Ideally, this is how I view combat: against small, fast opponents there should be a low chance of hitting for a lot of damage. Against larger, slower opponents there should be a high chance of hitting for a little damage.

Where the single roll falls down is that against small enemies a dangerous attack has a high chance of doing a lot of damage, and against larger enemies it has a low chance of doing a little damage. The accuracy probabilities are out of whack. If we consider it in relation to the log trap example, it'll probably work almost as well against the T-Rex, but it will obliterate the pack of raptors.

In the end, using one roll won't replicate the probability of the two-roll method if we care about the effects of accuracy and damage, agility and toughness. That said, in many cases even a high Agility won't allow you to evade an attack altogether. If you're either going to get 1 Attack Success + 4 Damage against Robust 3 (average 3 Wounds), or 3 Attack Successes + 4 Damage against Robust 5 (average 2 Wounds), it's almost worth reducing it to one roll for simplicity's sake anyway.

Options


I'm still mulling over the pros and cons, looking for options I might have missed.

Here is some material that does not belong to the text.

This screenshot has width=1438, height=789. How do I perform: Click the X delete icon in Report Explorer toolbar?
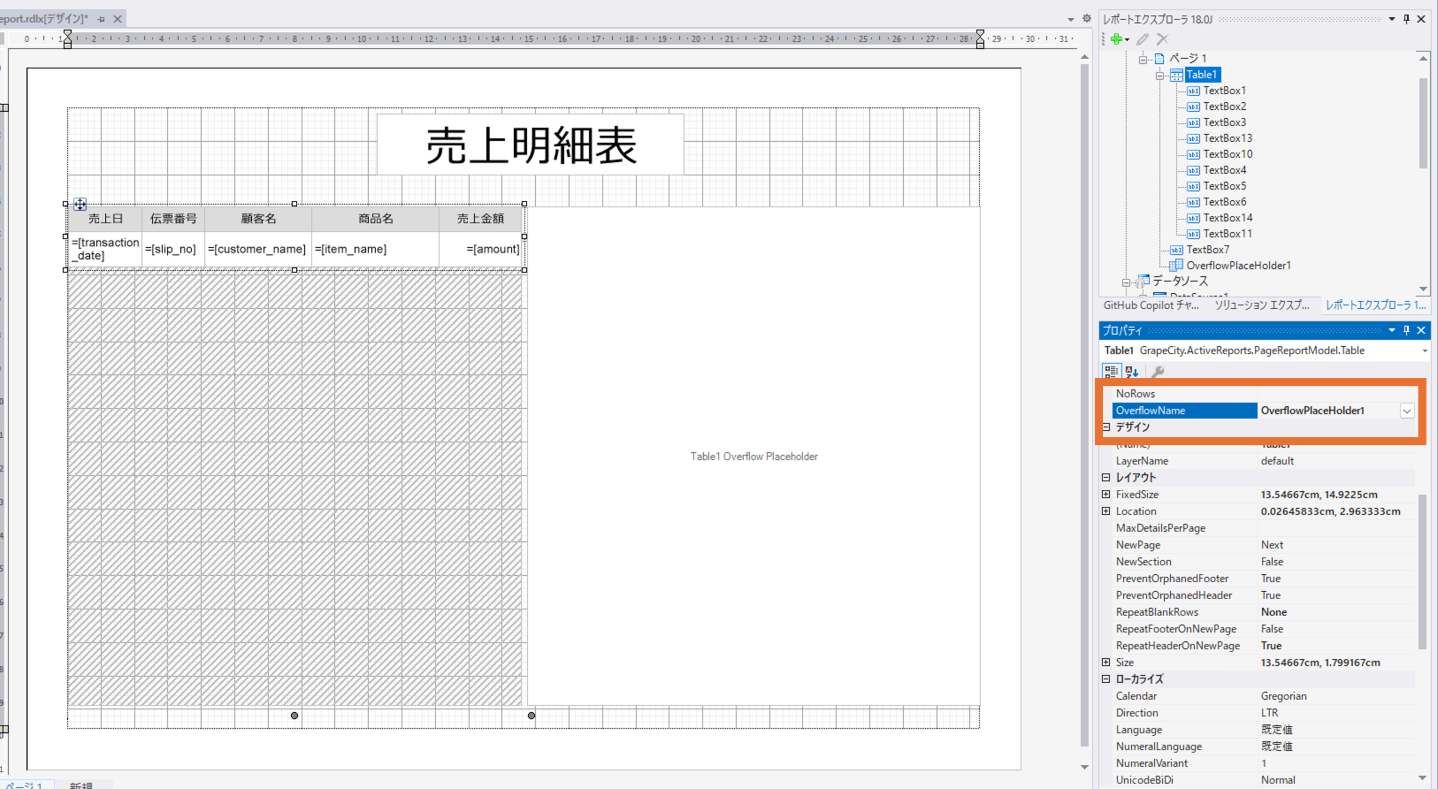1162,39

It might be possible to apply damage and toughness as set numbers on top of the initial Attack roll, or based on it somehow. This would cut back on one of the rolls, but I'd have to make sure the numbers work and it's not too dull.

I might be able to define defensive stats by combining two other stats: Against strikes, use Agile + Robust. Against grapples, use Agile + Might. It would require me to rethink the way I'm setting up the stats, but that's not necessarily a bad thing.

There's this weird thing where I imagine an attack from a raptor and a T-Rex. The raptor is smaller and faster, but the T-Rex has much greater reach and a huge attack zone. Even disregarding the lethality of the hit, I can't see it being any easier to dodge the bite of a T-Rex than to avoid a man-sized raptor. So, it seems like Attack rating may actually go up with size, rather than down.

That also plays into my current Action Point system - I want to make being chased by a T-Rex daunting, by having it cost more to dodge its attacks. This sort of feeds into the feeling that I could reduce things to a single roll. If I reduce accuracy with size, it would be easier to dance around a T-Rex for days. If I reduce its attack rating, I'd have to come up with some other mechanism to drain AP.

Things are all up in the air at the moment, and I really need to get some stuff down on paper and see what happens. I think I'm probably going to work on the two roll system, but I'll keep an eye on it and see if I could somehow collapse the necessary stats to use the one roll method.